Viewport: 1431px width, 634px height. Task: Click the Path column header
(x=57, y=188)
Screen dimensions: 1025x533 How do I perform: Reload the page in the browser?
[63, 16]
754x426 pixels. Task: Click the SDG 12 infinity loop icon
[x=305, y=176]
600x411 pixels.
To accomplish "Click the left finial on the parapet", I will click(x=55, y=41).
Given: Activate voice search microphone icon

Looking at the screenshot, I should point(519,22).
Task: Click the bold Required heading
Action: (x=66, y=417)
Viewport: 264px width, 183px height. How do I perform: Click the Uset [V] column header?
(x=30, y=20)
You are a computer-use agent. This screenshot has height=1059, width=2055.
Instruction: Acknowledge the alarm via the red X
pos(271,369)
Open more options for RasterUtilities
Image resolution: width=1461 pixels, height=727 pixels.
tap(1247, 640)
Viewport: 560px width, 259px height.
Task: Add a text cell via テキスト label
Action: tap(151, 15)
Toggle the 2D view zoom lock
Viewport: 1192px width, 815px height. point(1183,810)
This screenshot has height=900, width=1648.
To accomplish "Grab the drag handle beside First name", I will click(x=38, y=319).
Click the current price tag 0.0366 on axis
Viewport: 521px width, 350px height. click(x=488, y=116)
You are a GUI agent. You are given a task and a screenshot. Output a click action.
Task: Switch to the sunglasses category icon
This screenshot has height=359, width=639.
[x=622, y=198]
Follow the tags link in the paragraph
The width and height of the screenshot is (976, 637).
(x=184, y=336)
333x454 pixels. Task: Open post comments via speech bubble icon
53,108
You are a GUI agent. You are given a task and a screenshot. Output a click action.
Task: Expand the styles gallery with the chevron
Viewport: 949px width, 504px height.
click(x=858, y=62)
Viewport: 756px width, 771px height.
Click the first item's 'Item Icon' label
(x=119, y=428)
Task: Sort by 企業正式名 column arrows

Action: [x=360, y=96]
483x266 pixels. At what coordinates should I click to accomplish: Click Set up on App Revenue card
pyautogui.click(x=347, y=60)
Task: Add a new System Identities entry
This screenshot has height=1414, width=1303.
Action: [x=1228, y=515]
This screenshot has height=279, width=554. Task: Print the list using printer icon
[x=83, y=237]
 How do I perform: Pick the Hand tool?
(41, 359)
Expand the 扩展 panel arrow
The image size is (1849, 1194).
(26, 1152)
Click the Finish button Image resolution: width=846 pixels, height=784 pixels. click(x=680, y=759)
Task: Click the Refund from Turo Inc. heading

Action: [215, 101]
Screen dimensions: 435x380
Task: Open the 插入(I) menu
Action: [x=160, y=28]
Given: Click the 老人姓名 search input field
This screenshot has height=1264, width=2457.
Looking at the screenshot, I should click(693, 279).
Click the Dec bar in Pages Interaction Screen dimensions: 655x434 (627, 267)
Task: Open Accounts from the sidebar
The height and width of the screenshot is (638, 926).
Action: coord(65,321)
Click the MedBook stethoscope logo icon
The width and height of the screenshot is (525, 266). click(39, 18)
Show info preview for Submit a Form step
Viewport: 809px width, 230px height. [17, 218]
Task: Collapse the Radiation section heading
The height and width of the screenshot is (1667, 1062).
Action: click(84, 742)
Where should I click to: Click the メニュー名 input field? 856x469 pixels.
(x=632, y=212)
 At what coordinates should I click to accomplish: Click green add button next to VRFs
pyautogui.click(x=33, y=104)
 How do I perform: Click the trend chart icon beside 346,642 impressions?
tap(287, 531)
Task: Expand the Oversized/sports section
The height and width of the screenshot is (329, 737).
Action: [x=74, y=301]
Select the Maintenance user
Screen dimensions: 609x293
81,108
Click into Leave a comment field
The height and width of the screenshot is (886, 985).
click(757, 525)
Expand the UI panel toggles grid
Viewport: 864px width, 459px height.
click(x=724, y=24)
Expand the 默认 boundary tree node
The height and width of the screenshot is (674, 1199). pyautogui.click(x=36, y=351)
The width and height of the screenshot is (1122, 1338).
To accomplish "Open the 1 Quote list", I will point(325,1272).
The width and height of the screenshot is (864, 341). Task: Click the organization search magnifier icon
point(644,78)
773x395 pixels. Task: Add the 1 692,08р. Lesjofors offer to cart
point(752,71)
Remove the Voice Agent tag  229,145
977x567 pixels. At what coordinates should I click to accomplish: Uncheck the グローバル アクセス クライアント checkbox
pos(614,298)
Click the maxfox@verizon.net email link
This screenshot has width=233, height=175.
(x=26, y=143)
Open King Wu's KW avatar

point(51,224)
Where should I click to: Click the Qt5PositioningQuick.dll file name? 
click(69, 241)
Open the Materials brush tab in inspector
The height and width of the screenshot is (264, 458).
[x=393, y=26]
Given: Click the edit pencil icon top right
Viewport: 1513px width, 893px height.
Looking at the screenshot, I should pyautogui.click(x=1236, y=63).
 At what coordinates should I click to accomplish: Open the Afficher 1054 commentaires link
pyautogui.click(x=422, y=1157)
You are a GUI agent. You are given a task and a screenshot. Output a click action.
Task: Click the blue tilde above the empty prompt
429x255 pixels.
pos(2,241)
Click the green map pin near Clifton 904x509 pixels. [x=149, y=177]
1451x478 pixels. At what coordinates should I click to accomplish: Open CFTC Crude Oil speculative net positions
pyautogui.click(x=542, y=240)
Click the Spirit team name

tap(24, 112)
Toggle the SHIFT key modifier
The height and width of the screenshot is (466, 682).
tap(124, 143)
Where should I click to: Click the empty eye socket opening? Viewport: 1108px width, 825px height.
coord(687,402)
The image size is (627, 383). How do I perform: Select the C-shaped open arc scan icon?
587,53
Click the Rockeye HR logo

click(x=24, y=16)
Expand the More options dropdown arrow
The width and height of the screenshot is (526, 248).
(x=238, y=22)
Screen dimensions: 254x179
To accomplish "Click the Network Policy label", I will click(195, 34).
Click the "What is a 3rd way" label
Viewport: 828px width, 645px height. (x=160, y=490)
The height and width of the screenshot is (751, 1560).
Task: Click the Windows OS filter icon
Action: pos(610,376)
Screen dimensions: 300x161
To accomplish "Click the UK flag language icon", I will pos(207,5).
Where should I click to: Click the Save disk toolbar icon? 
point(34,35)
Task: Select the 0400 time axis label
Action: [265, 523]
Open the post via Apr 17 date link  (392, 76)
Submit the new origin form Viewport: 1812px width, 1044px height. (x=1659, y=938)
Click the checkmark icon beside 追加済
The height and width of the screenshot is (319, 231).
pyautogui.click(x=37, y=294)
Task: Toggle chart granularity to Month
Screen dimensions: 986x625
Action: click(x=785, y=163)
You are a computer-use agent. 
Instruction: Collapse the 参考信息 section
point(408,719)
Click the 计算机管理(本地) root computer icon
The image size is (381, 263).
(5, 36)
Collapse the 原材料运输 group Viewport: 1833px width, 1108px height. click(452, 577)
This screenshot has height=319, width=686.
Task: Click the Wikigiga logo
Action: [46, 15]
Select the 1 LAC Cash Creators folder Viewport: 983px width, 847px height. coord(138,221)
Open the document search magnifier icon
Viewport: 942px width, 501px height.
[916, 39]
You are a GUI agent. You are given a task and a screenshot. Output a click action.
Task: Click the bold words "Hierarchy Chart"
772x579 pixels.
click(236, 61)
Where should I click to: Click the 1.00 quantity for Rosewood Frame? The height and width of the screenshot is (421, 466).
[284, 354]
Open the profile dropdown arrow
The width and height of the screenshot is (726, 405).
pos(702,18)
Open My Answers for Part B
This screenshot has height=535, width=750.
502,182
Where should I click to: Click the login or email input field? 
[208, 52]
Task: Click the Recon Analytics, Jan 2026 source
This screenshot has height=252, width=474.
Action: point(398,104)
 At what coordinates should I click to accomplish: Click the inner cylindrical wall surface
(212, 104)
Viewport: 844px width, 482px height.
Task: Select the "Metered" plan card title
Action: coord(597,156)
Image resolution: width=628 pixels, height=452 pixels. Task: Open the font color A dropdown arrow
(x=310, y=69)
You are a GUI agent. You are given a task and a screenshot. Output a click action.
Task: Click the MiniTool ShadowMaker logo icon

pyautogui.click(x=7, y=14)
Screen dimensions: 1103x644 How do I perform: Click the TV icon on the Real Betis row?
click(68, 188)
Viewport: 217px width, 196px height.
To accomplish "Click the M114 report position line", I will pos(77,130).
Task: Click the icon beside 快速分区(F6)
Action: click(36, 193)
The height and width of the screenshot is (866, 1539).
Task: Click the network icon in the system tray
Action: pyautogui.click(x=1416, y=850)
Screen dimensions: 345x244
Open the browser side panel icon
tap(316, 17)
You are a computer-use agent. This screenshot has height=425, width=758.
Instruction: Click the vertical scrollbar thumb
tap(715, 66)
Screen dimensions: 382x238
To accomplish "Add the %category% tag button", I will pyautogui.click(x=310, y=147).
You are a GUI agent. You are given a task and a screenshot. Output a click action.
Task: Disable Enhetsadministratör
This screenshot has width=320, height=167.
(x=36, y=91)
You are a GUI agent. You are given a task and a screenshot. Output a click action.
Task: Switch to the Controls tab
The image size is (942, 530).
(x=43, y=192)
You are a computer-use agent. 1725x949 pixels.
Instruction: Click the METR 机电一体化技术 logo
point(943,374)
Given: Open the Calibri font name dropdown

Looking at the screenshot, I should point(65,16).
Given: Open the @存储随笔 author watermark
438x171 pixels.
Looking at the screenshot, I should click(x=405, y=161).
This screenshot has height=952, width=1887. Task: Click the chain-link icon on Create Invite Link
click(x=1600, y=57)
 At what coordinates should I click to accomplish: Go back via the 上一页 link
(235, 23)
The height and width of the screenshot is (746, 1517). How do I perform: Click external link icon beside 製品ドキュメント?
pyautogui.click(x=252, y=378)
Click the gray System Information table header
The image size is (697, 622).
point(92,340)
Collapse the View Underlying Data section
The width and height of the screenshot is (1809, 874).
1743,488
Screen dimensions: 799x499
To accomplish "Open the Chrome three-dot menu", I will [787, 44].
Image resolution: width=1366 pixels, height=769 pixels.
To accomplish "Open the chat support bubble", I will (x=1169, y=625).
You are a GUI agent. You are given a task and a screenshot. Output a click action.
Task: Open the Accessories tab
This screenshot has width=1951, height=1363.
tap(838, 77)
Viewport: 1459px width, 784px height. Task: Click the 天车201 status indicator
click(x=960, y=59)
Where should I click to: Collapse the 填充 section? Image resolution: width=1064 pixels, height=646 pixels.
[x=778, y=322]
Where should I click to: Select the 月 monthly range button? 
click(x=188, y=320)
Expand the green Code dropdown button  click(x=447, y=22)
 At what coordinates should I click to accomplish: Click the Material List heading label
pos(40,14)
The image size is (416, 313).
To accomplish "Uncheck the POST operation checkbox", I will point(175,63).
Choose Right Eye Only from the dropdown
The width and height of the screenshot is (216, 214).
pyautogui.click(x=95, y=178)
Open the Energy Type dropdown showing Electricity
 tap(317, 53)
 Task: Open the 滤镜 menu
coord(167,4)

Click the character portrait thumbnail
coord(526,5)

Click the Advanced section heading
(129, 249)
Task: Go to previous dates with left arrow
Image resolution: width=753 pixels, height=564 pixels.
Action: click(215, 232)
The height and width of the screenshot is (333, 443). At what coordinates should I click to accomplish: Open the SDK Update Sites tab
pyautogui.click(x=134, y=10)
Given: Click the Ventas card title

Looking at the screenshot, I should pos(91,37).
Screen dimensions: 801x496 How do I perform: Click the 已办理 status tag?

|---|

> **Exercise objective**
Render the material above, from the line with "Expand the 扩展 panel arrow" to the line with "(x=632, y=212)", as a JSON list of strings with one string per line, skipping blank lines.

> **Output of the exercise**
[
  "Expand the 扩展 panel arrow",
  "The image size is (1849, 1194).",
  "(26, 1152)",
  "Click the Finish button Image resolution: width=846 pixels, height=784 pixels. click(x=680, y=759)",
  "Task: Click the Refund from Turo Inc. heading",
  "Action: [215, 101]",
  "Screen dimensions: 435x380",
  "Task: Open the 插入(I) menu",
  "Action: [x=160, y=28]",
  "Given: Click the 老人姓名 search input field",
  "This screenshot has height=1264, width=2457.",
  "Looking at the screenshot, I should click(693, 279).",
  "Click the Dec bar in Pages Interaction Screen dimensions: 655x434 (627, 267)",
  "Task: Open Accounts from the sidebar",
  "The height and width of the screenshot is (638, 926).",
  "Action: coord(65,321)",
  "Click the MedBook stethoscope logo icon",
  "The width and height of the screenshot is (525, 266). click(39, 18)",
  "Show info preview for Submit a Form step",
  "Viewport: 809px width, 230px height. [17, 218]",
  "Task: Collapse the Radiation section heading",
  "The height and width of the screenshot is (1667, 1062).",
  "Action: click(84, 742)",
  "Where should I click to: Click the メニュー名 input field? 856x469 pixels.",
  "(x=632, y=212)"
]